Как говорится, если учёба мешает увлечению, то надо игнорировать учёбу. Что я практически и делал. За многочисленные заслуги перед Отечеством — ну, то есть перед университетом (как-никак я успешно руководил университетской театральной самодеятельностью) — меня не выгоняли, и я даже умудрялся сдавать сессии, дотянул до конца и получил диплом об окончании физфака, хотя к этому времени уже твёрдо знал, что никаким физиком не буду. Помню свой разговор с Григорием Зиновьевичем на одном из зачётов. Он меня знал хорошо и как-то по-человечески мне симпатизировал. Он спрашивает: «Ну, честно скажи, будешь физиком?» — «Не-а». Он рукой махнул и зачёт мне поставил. Я не хитрил, не обманывал, не выдумывал ничего… Я понимал, что физиком не буду.

Когда мы все отучились, многие из нас после университета дружно попали в армию: военная кафедра, звание лейтенанта, долг… Мы знали заранее, что так будет, и спокойно к этому отнеслись. У всех по-разному служба сложилась. Я служил в Перми на Бахаревке, Толя Королёв оказался в Чебаркуле, Лёня Юзефович — аж в Бурятии, он там буддизмом увлёкся, а Юра Якименко вообще в Уссурийском крае. Нас всех, как я смею подозревать, активных ребят, старались разъединить. Но мы потом снова нашли друг друга!

Мы вернулись в Пермь и почувствовали как-то одновременно, что не удержимся здесь, не сможем состояться творчески. Знаете: «Птицы вместе стали собираться в тёплые краюшки!» На рубеже 1970—1980-х годов начался исход. У каждого из нас были собственные внутренние причины: у ребят-филологов не очень складывалось с литературными публикациями, кто-то просто не мог найти в Перми работу, не видел будущего, у меня закрыли подряд несколько театральных проектов… Мои университетские театры — первый, второй и третий — они были как студии МХАТ: один закрывался — я открывал новый. Я думаю, что где-то к концу 1970-х мы уже созрели, чтобы уехать.
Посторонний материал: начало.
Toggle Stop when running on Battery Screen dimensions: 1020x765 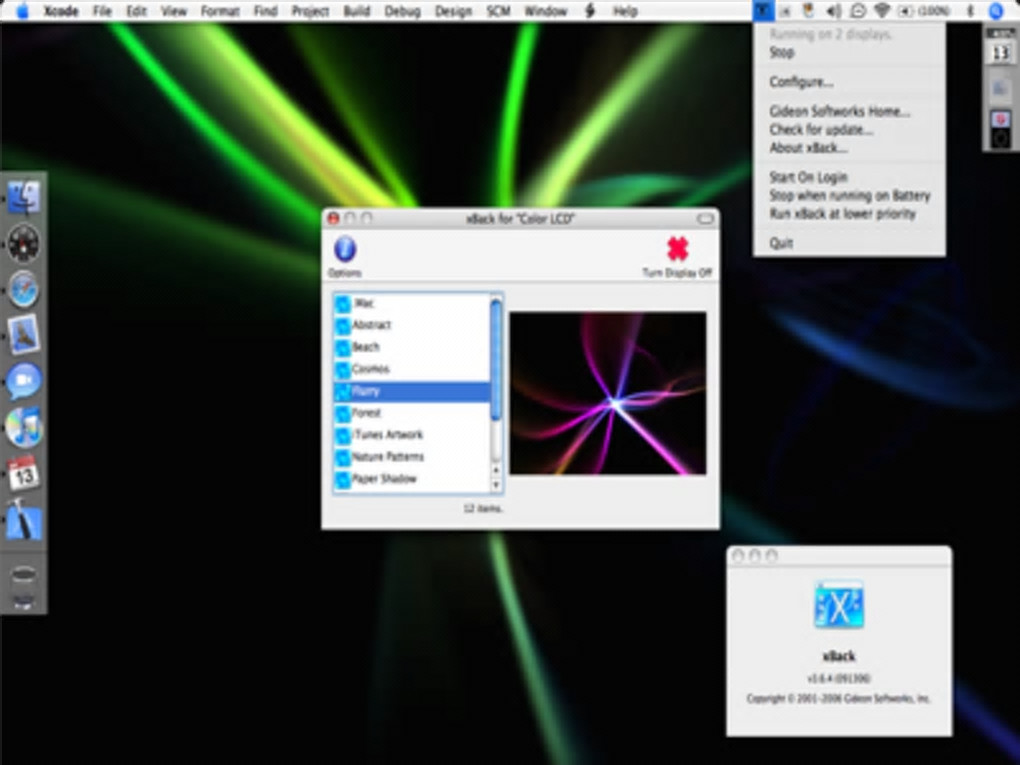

В Перми в то время была какая-то мрачная ситуация, яма такая энергетическая. Мы большой группой снялись. Я, Валера Некрасов, Серёжа Скворцов поступили во ВГИК, у ребят, избравших литературную стезю, состоялись первые публикации в Москве… В течение двух лет разъехалась вся генерация. Остались единицы: Володя Винниченко с Татьяной Тихоновец, Нина Горланова, Володя Пирожников…

Но Пермь насовсем не отпускает. В те годы была энергия отталкивания, но с возрастом плохое забывается. Сохраняется в памяти лучшее: наши ночные прогулки, разговоры на кухнях, мы ещё и жили практически по соседству: я, Толя Королёв, Лёня Юзефович с Аней Бердичевской… Какие-то приятные вещи. Кроме того, изменилась ситуация! Мы уезжали от дурного советского начальства, от идиотов провинциальных, которые хуже, чем столичные. Это всё рассосалось. Произошла смена поколений, многие люди, которые нам были неприятны, просто поумирали…

Мы все как-то выплыли. Никто из нас в Москве не потерялся, мы оказались вполне конкурентоспособными. Мы состоялись профессионально, стали фигурами, обрели имена. На протяжении многих лет я приезжал в Пермь, чтобы зайти к родителям, увидеться с сестрой и с парой друзей. Но постепенно здесь стали возникать какие-то интересные начинания, интересные компании, действительно интересные предложения. С Павлом Печёнкиным я познакомился не в Перми: он подошёл ко мне в Амстердаме на фестивале… Так произошло моё возвращение в Пермь.

Закономерно, что мы отсюда свалили, и закономерно, что мы вернулись. Вернулись в другом, конечно, качестве. Как будет дальше — посмотрим. Но сейчас и Лёня Юзефович с удовольствием приезжает, и Толя Королёв был здесь совсем недавно. Я помогаю, чем могу, «Флаэртиане» и иногда снимаю здесь кино. Я считаю, что пермские фильмы не случайно оказались в моей фильмографии. Надеюсь, что ещё здесь что-то сделаю.